WHAT THE TASK ASKS: Search the entries below for "This screenshot has width=668, height=889.". Give that line and all the lines after it again, exactly, through the last, without pictures.

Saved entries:
□ □ □ □ □ □ □
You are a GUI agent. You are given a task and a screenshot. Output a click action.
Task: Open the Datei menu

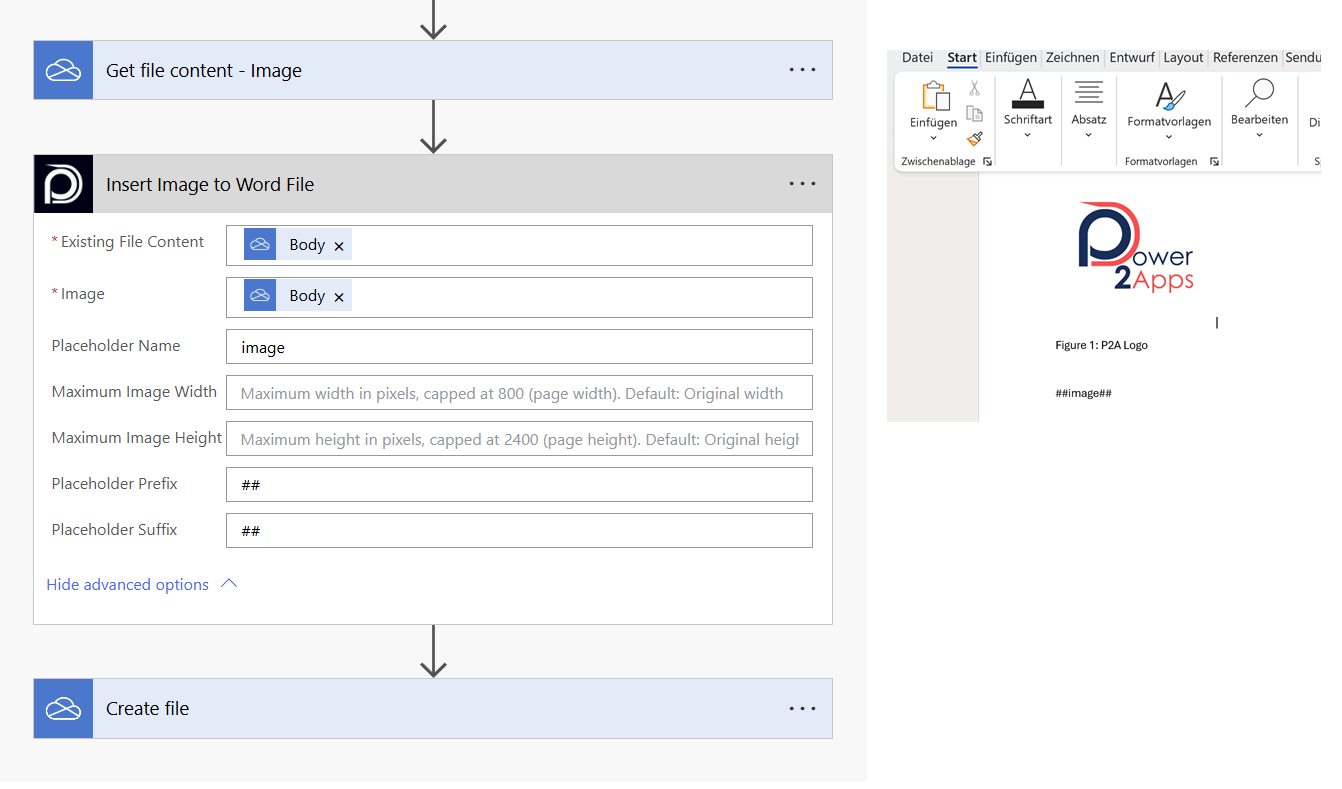tap(917, 58)
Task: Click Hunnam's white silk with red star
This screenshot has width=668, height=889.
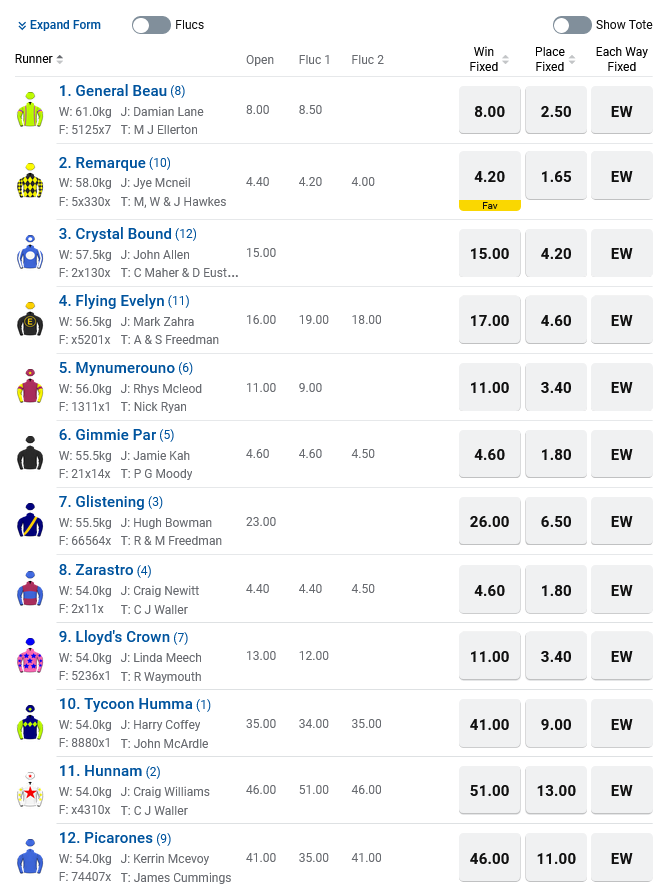Action: tap(30, 790)
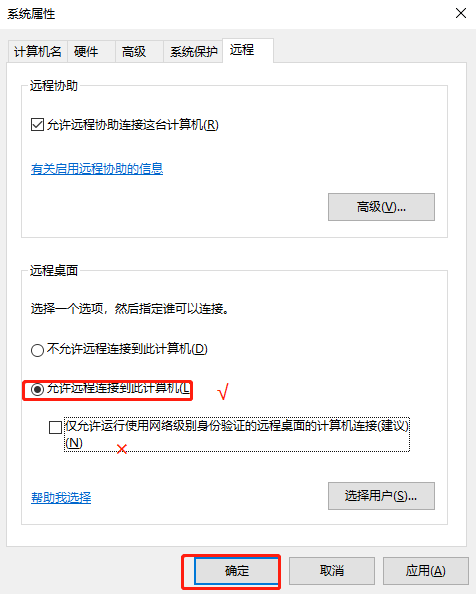476x594 pixels.
Task: Click the 选择用户(S)... button
Action: click(x=381, y=496)
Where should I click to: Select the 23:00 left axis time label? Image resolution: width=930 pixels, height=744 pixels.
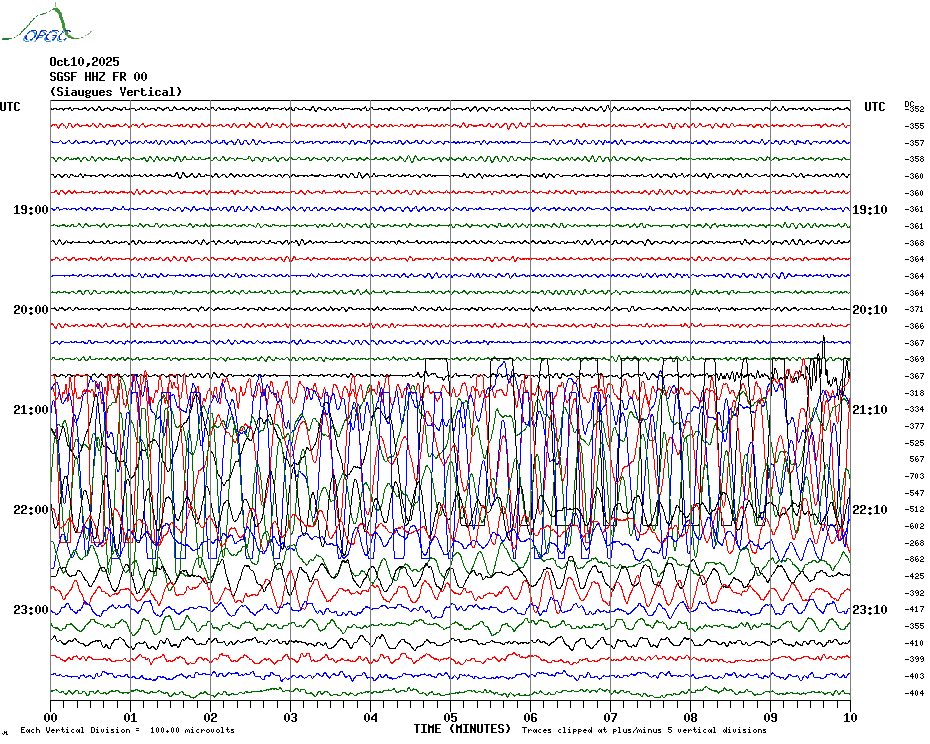click(x=30, y=610)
□ □ □ □ □ □ □
RESPONSE TO THIS EXERCISE:
This screenshot has width=668, height=889.
Action: tap(30, 790)
476x594 pixels.
Task: Click the 选择用户(S)... button
Action: click(x=381, y=496)
Where should I click to: Select the 23:00 left axis time label? Image resolution: width=930 pixels, height=744 pixels.
click(x=30, y=610)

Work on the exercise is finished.